■ SOURCE DATA

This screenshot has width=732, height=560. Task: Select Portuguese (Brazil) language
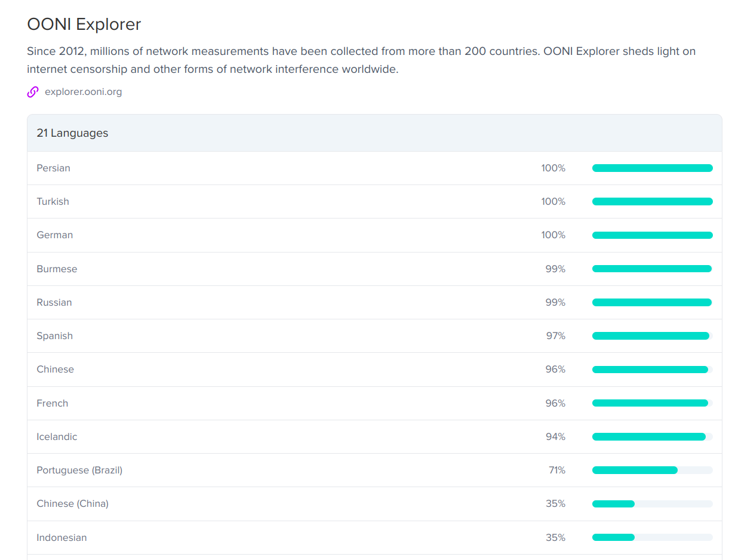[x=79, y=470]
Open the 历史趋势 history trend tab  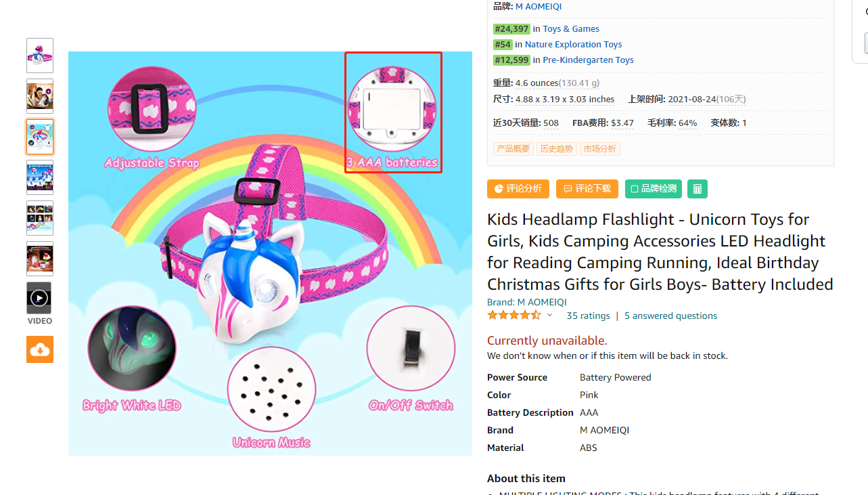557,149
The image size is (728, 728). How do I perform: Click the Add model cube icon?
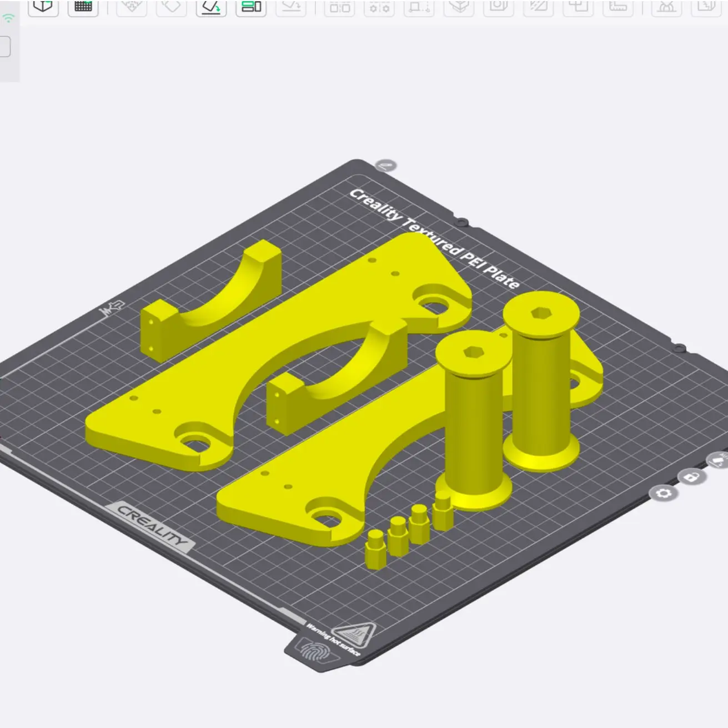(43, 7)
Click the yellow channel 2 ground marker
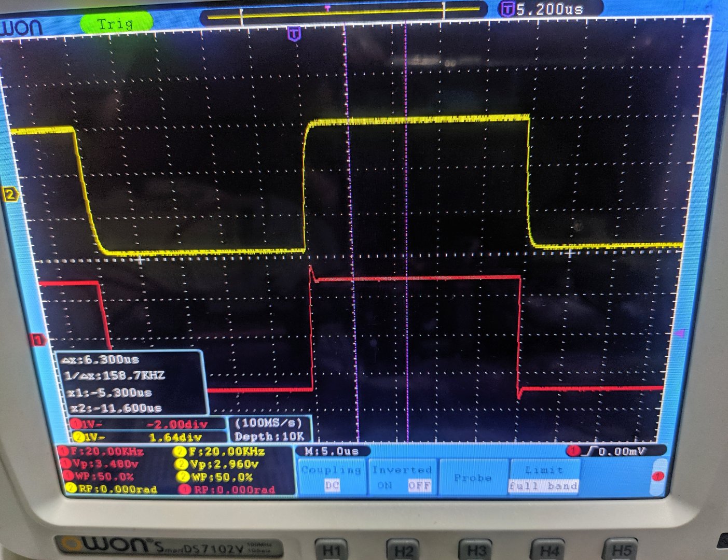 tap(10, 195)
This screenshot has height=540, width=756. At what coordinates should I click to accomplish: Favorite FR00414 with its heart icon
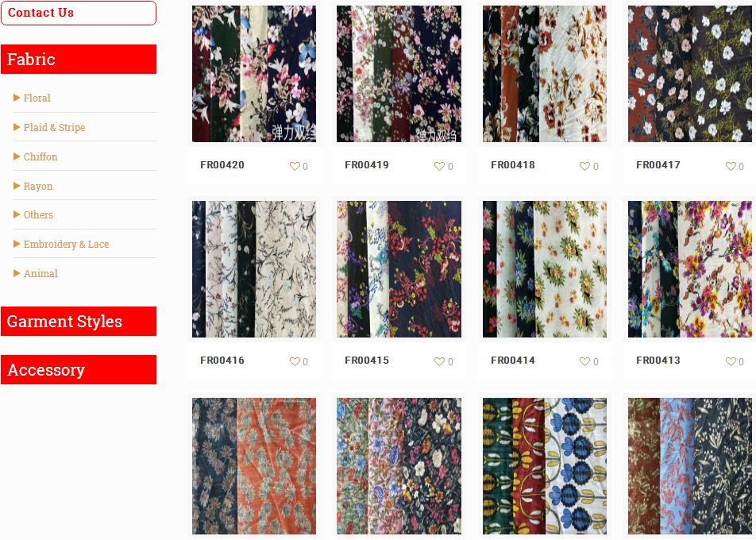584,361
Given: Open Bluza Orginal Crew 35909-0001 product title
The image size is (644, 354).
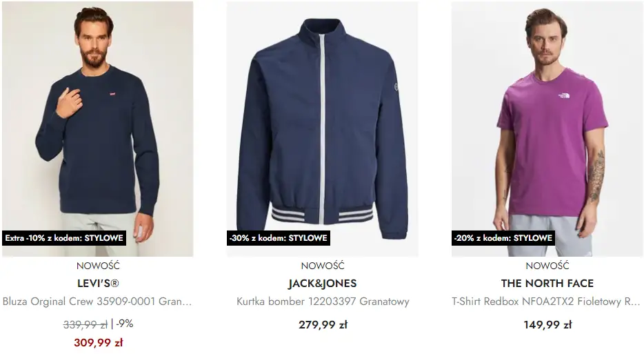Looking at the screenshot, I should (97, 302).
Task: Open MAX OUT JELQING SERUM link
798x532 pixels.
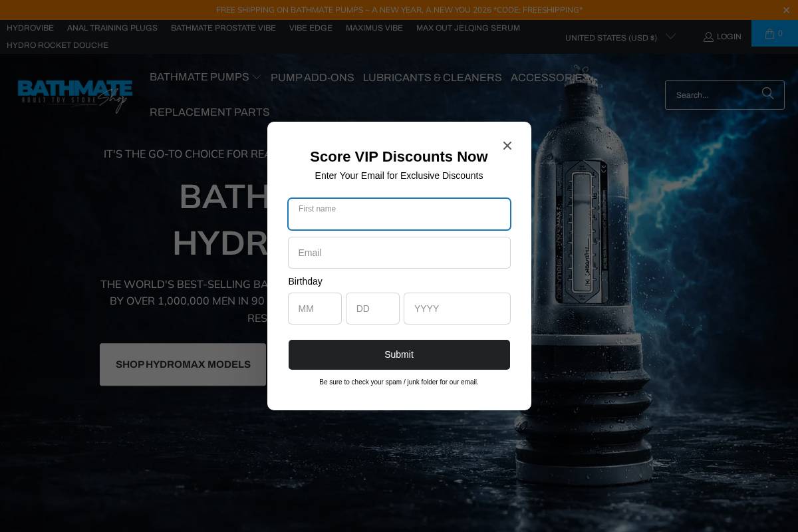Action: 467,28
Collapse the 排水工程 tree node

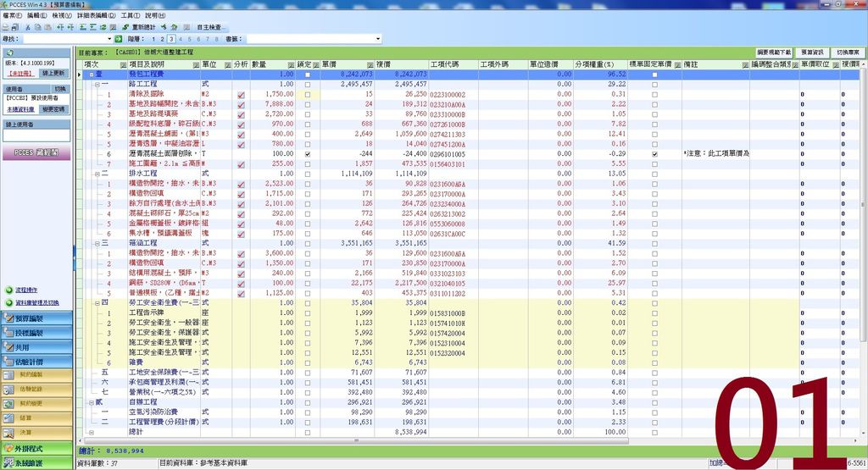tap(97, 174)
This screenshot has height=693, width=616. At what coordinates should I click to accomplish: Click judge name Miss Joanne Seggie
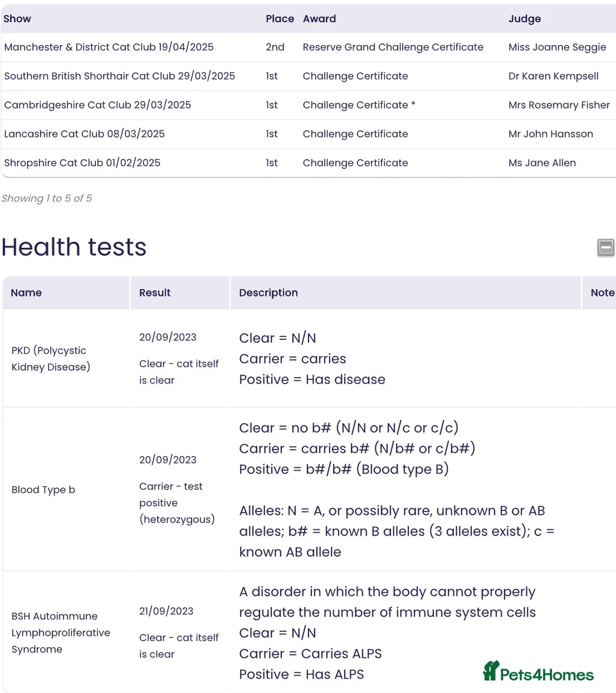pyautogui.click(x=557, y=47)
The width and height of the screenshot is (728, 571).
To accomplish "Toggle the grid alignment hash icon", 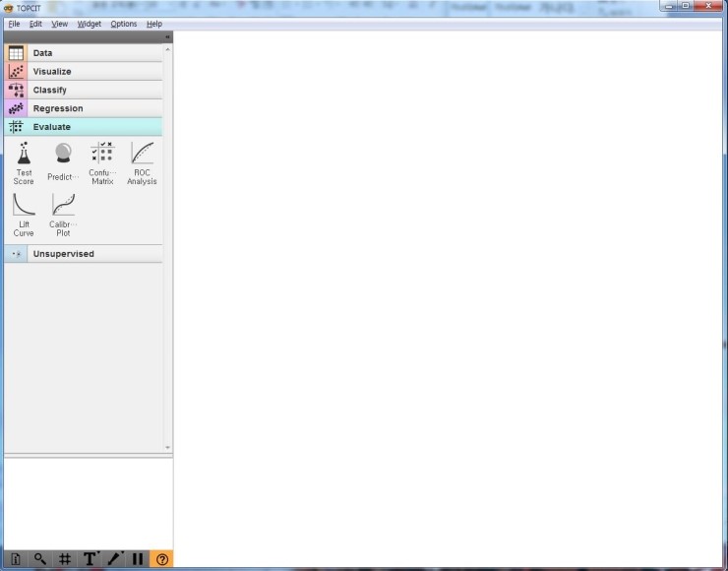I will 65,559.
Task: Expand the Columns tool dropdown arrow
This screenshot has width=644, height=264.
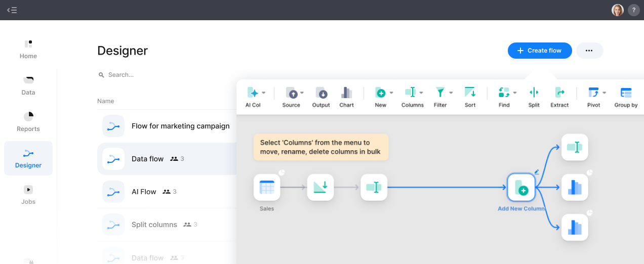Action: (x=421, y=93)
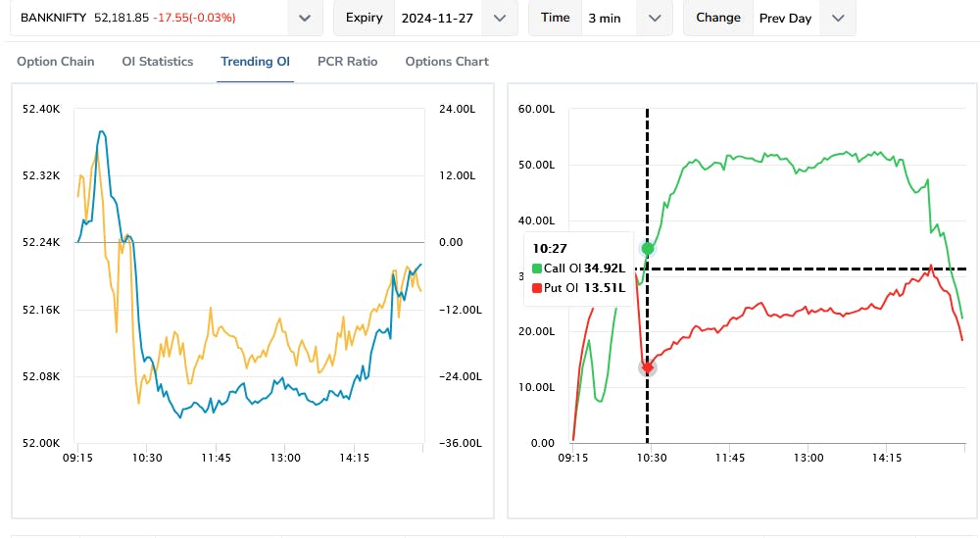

■ WHAT IS BEING ASKED
Return only the stretch above from the line containing "Given: Open Bluza" through the line containing "The width and", word for word and without pictures.

■ PROBLEM SOLUTION
Given: Open Bluza Orginal Crew 35909-0001 product title
The image size is (644, 354).
Looking at the screenshot, I should (97, 302).
Task: Open MAX OUT JELQING SERUM link
798x532 pixels.
Action: 467,28
Collapse the 排水工程 tree node

tap(97, 174)
This screenshot has height=693, width=616. At what coordinates should I click to accomplish: Click judge name Miss Joanne Seggie
pyautogui.click(x=557, y=47)
The width and height of the screenshot is (728, 571).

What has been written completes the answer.